L'accent a été mis sur le pH de la boue répandue mais des analyses du WWF mettraient en évidence des taux élevés de mercure et d'arsenic. Même si la pollution se dilue dans les cours d'eaux, connaître la composition exacte des boues rouges va devenir la question principale des jours à venir.
La zone de l'accident visualisée sous google Earth, avant l'accident.
Le réservoir de boues est nettement visible.
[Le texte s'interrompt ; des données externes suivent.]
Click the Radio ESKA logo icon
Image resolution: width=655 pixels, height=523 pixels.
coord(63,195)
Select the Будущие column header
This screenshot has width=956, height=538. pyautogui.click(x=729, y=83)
Crédit image : Google Earth
Les satellites d’observation de la Terre et le service GMES SAFER mobilisés :
Mis en place par l’Union Européenne, le service GMES SAFER de réponse aux situations d’urgence a été activé mardi 5 octobre 2010 par la direction générale hongroise de gestion des catastrophes (National Directorate General for Disaster Management). |
C’est la soixantième activation du service GMES SAFER qui a été lancé en janvier 2009 pour fournir, en cas de crise, aux unités de protection civile, des cartes et des informations extraites de données acquises par les satellites d’observation de la Terre. Les dernières activations ont surtout porté sur des cas d'inondations (la catastrophe au Pakistan pendant l'été et plus récemment en Bulgarie, au Burkina Faso et au Sénégal).
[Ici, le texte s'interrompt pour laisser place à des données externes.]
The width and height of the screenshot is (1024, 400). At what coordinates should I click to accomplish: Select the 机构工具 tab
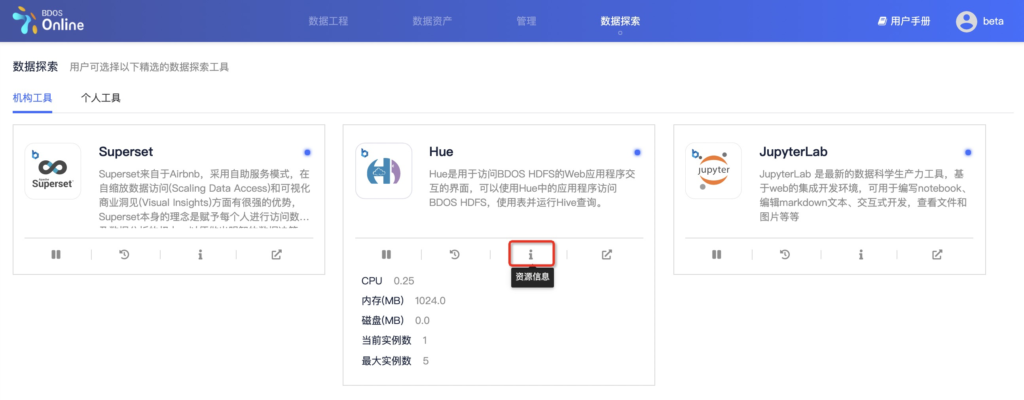[x=32, y=98]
C’est la société Spot Image, filiale d’Astrium installée à Toulouse, qui assure la coordination opérationnelle. Ses équipes, qui assurent une veille 7 jours sur 7 et 24 heures sur 24, travaillent avec un ensemble de sociétés de services et d’organismes scientifiques spécialisés pour fournir les informations adéquates. Parmi les acteurs impliqués, on peut citer Infoterra en Allemagne et en Grande-Bretagne, le SERTIT (Université de Strasbourg), le CNES, le DLR-ZKI en Allemagne, Keyobs en Belgique, e-Geos en Italie, etc. Les différents intervenants sont mobilisés selon le type de catastrophe, les utilisateurs des produits ou les compétences spécifiques demandés.
L’Agence Spatiale Européenne (ESA) est responsable de la coordination des acquisitions des images provenant d’une flotte de satellites d’observation.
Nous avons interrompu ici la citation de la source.